Unlike the known risks of driving under the influence, people often underestimate the dangers of driving while sleepy. Furthermore, drivers may not realize just how tired they really are before slipping behind the wheel. Friends cannot even intervene since it is impossible to tell the true level of sleepiness someone is feeling, despite frequent yawns or droopy eyes. To prevent the risk of a collision, the drivers themselves must watch for the warning signs and avoid driving until feeling a bit more rested.

Age and experience can help drivers identify when they are feeling too sleepy to drive. The National Institutes of Health, or NIH, note that young, inexperienced drivers show higher incidents of collisions caused by falling asleep while driving. Busy social lives, long work hours and demanding school schedules may contribute to the fatigue these younger drivers feel. Despite this link, drivers of any age are susceptible to the dangers associated with driving while tired.

Avoiding Collisions Caused By Falling Asleep While Driving

Sleepiness causes collisions most often in the hours between midnight and sunrise. Lunchtime also poses a risk since a full belly causes sleepiness and the second wind doesn't come until later in the afternoon. Drivers can reduce the risk of falling asleep at the wheel by avoiding driving at these two dangerous times of the day and night. If that's not possible, drivers can mitigate risk by learning to tell when sleepiness is a problem. Yawning, droopy eyelids, poor speed control, swerving and bad judgment calls while tired all indicate the driver is too sleepy to continue piloting the vehicle.

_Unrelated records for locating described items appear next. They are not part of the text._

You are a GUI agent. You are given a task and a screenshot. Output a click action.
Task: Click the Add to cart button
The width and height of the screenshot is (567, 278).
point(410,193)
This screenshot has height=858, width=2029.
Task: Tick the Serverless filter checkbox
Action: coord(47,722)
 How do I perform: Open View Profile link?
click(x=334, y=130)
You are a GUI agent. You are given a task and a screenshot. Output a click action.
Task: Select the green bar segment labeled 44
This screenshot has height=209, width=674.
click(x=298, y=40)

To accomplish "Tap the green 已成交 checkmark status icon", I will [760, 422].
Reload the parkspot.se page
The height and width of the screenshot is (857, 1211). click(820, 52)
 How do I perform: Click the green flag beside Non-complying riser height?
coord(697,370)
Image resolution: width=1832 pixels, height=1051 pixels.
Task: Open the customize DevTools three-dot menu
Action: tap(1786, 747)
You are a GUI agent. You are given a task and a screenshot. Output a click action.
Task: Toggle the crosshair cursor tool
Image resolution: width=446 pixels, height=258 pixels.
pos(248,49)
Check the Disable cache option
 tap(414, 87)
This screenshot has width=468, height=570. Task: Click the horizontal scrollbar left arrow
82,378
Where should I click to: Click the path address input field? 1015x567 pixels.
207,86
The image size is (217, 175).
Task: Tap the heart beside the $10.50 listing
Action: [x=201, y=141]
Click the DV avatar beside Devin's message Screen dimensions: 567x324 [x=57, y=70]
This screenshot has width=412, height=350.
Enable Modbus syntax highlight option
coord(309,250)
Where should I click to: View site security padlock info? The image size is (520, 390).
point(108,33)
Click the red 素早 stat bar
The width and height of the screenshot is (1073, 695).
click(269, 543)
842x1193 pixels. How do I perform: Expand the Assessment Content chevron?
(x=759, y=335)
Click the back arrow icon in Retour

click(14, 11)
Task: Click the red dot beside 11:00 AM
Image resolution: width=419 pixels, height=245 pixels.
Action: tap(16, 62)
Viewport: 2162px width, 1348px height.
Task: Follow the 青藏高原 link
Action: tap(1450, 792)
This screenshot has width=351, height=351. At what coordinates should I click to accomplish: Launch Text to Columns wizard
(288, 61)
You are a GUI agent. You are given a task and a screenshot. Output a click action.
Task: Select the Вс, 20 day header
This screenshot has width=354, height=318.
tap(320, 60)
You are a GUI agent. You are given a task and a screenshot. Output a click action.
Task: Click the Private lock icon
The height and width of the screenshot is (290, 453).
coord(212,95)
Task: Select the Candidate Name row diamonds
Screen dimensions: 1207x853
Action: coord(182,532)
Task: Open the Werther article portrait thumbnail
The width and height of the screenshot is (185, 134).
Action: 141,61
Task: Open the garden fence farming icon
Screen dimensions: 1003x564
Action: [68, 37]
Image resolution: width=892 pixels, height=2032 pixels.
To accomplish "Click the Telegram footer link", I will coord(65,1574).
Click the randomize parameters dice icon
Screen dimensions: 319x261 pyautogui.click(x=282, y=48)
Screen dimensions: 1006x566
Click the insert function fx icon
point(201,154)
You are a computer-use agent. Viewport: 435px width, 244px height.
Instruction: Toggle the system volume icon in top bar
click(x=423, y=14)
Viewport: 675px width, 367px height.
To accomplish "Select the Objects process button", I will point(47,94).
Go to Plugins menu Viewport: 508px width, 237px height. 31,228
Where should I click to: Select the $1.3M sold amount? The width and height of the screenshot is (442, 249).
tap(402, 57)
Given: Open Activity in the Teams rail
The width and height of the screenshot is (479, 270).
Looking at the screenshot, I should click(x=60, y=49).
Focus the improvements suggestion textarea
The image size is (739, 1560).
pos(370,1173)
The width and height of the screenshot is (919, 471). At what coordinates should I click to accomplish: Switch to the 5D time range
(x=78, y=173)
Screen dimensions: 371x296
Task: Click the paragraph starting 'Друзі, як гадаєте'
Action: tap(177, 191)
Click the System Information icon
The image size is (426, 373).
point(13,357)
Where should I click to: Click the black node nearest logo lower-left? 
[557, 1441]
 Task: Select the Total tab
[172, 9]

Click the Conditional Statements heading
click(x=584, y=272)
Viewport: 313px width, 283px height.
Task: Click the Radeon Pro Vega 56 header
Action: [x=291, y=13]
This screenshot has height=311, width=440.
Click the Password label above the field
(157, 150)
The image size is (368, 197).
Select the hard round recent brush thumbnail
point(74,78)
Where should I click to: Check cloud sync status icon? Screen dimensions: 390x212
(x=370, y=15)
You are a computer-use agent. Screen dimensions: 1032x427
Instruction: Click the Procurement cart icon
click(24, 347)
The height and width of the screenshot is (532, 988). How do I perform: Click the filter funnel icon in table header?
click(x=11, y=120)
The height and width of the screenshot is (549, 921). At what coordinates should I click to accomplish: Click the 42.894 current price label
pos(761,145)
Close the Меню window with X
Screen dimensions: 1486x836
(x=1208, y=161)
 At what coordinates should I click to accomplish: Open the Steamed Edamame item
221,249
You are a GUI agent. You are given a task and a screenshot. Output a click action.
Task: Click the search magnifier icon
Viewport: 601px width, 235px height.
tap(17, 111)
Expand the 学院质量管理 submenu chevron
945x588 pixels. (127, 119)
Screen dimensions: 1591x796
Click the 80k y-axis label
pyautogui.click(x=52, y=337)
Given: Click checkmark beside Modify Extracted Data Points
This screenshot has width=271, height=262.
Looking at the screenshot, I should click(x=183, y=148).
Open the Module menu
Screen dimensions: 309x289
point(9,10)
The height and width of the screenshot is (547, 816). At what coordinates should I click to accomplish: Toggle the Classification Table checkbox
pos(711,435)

Drivers who feel sleepy should pull over and rest as needed. While resting, it's smart to either take a nap or a walk to jump-start the mind and body. If the fresh air during the walk doesn't do the trick, drivers should close their eyes for twenty to thirty minutes for a power-nap. If this situation comes up often, drivers may want to carpool with someone to switch off when tiredness takes over.

Prevention includes practicing adequate sleep hygiene by getting at least eight hours of rest in a pitch-black room each night. Since sleep apnea prevents feeling truly rested, affected individuals must receive treatment for that condition to truly avoid sleepiness while driving. Furthermore, drivers should never take medications that can cause drowsiness before taking a long drive alone or with others.